- [Exercise brief] Repeat the records below word for word and omit each image.

- [Given data]
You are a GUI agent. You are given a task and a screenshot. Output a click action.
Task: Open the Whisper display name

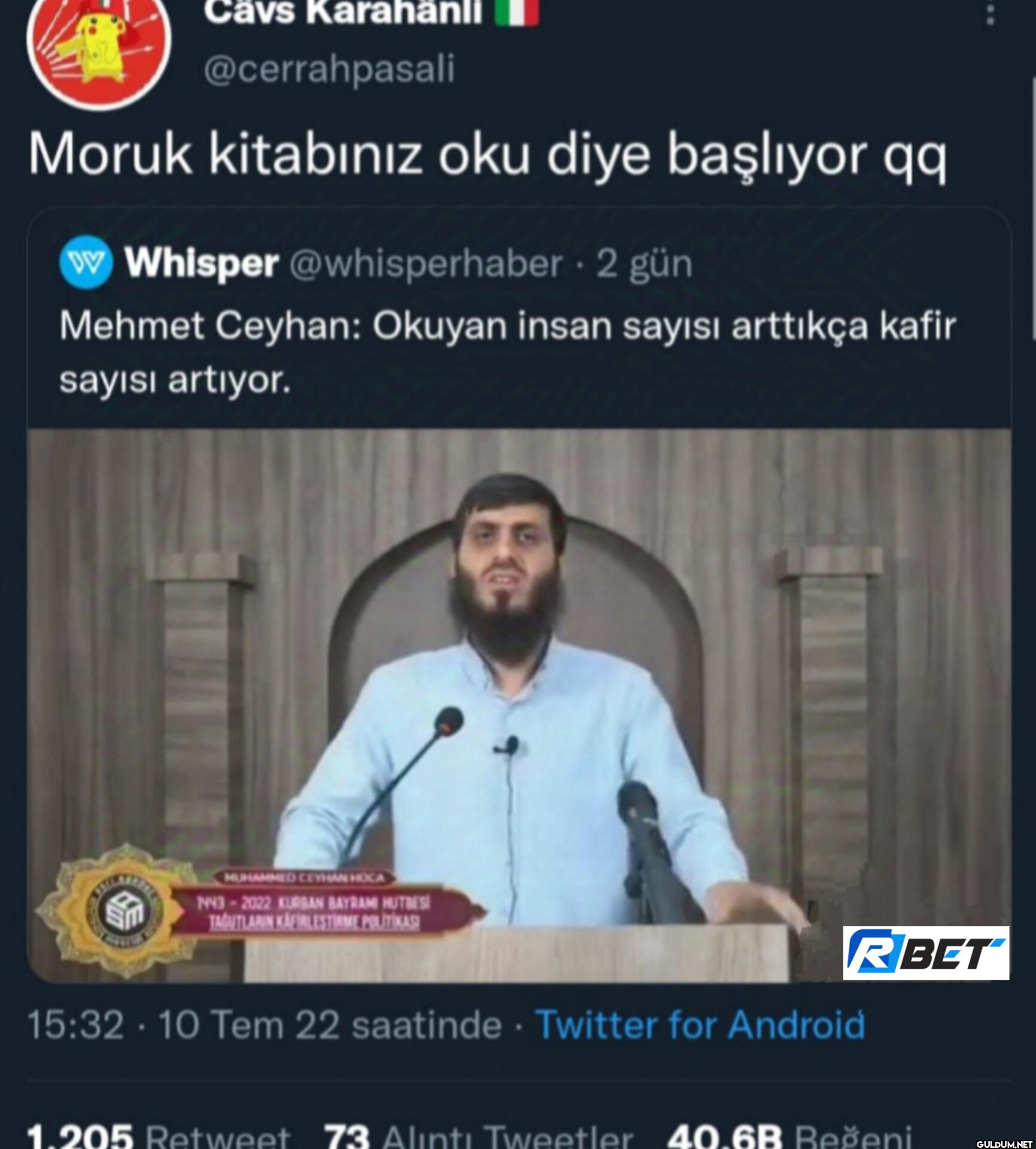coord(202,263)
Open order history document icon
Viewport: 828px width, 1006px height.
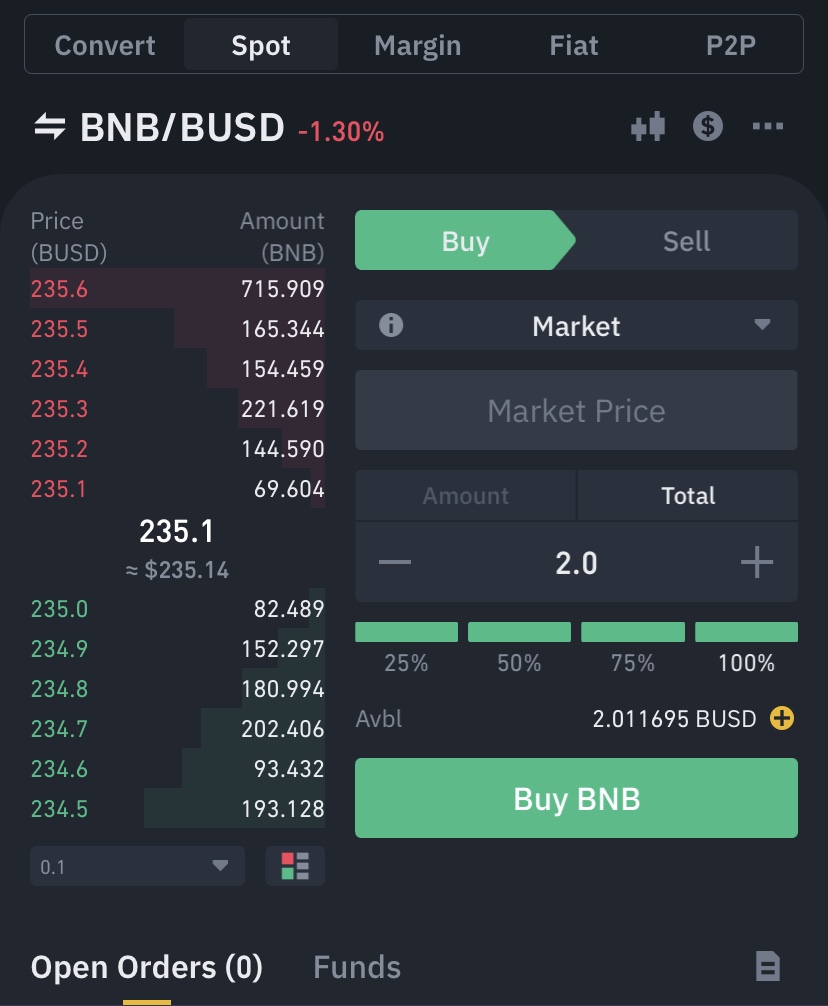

- [Reply to the task]
You are a GUI agent. You are given a task and a screenshot. Output a click action.
Task: Open the Whisper display name

coord(202,263)
Open order history document icon
Viewport: 828px width, 1006px height.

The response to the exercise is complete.